Alexandra Hoffmann

Alexandra Hoffmann
she/her
Persian Language and Literature
Research Interests: Pre-modern Persian literature, gender & sexuality, masculinity, history of emotions

Academic Bio

Alexandra Hoffmann is a PhD candidate in Persian Language & Literature at the University of Chicago, where she specializes in Classical Persian Literature. She is working on her dissertation project entitled “Strong Warriors and Liminal Lovers: Male bodies and Masculinities in Pre-modern Persian Literature”, which brings together literary texts like the Shāhnāmeh, Kūshnāmeh, ʿAlīnāmeh, Laylī o Majnūn and Nal o Daman, to critically engage with corporeality and masculinities from the 10-16th centuries CE.

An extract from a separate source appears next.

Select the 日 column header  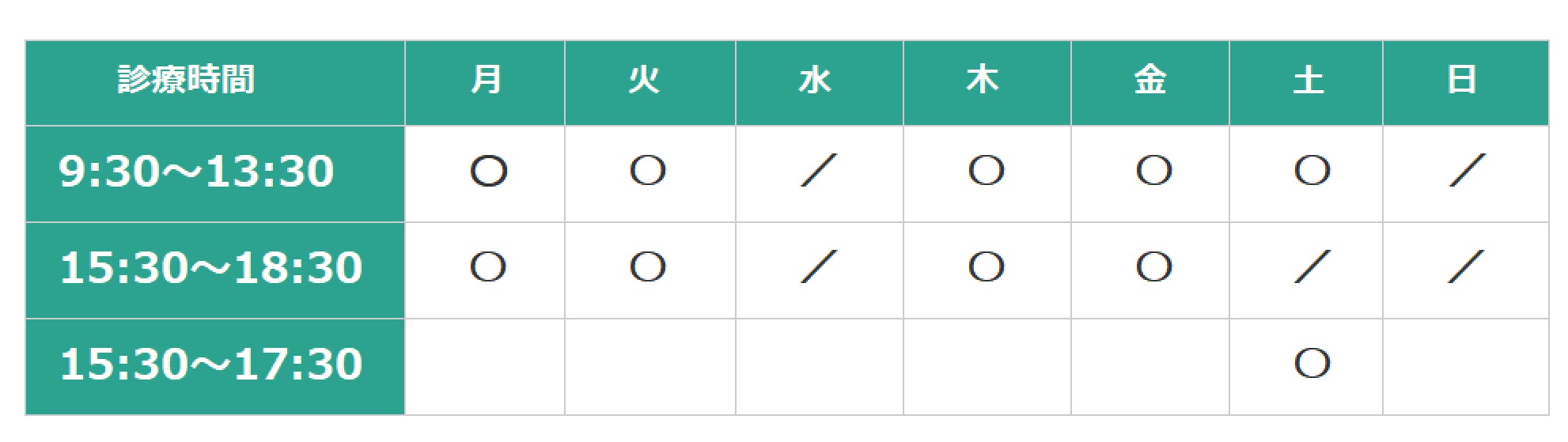tap(1462, 81)
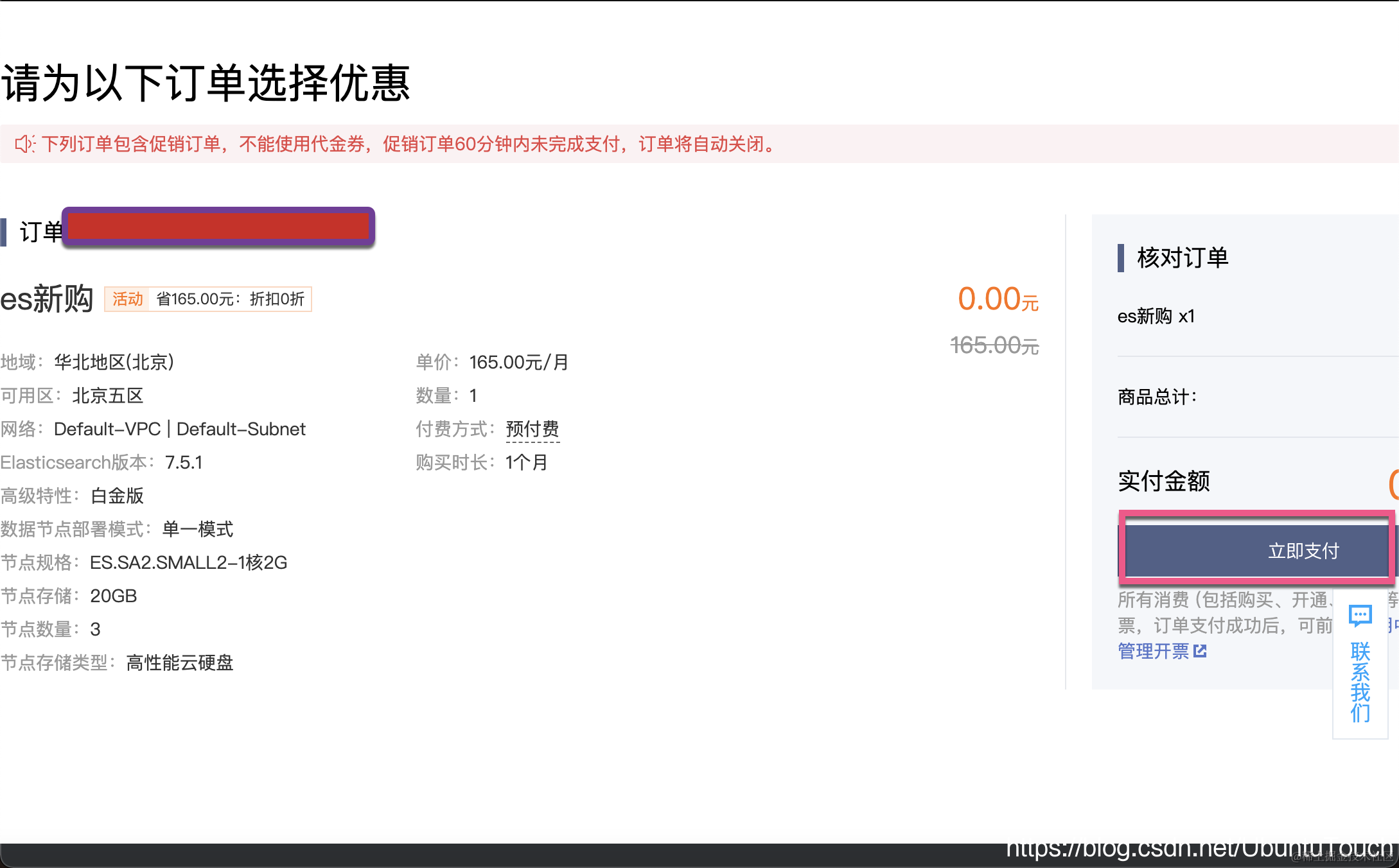The width and height of the screenshot is (1399, 868).
Task: Click the 核对订单 section heading
Action: [x=1182, y=257]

Her research has been supported by a Dissertation Completion Fellowship from the Center for the Study of Gender and Sexuality at the University of Chicago, a Dissertation write-up Fellowship from the Committee of Southern Asian Studies, a Martin Marty Center for the Public Understanding of Religion Junior Fellowship, as well as an Elahé Omidyar Mir-Djalali Fellowship for Excellence in Persian Studies.

Alexandra Hoffmann holds an MA in Islamic Studies from the University of Zürich, Switzerland.

Her publications include:

"Erinnerungen an eine fremde Heimat. Mahšīd Amīršāhīs Roman Dar Ḥażar und seine Rezeption als kollektiver Text." Asiatische Studien 66:3, 2012, 599-652.

"Angry Men: On Emotions and Masculinities in Samarqandī’s Sindbād-nāmeh." Narrative Culture 7:2 (2020), 145-164.

"Cats and Dogs, Manliness and Misogyny: On the Sindbād-nāma as World Literature." Persianate Literatures as World Literatures, edited by Mostafa Abedinifard, Amirhossein Vafa and Omid Azadibougar (New York: Bloomsbury Publishing, 2021), 137-152.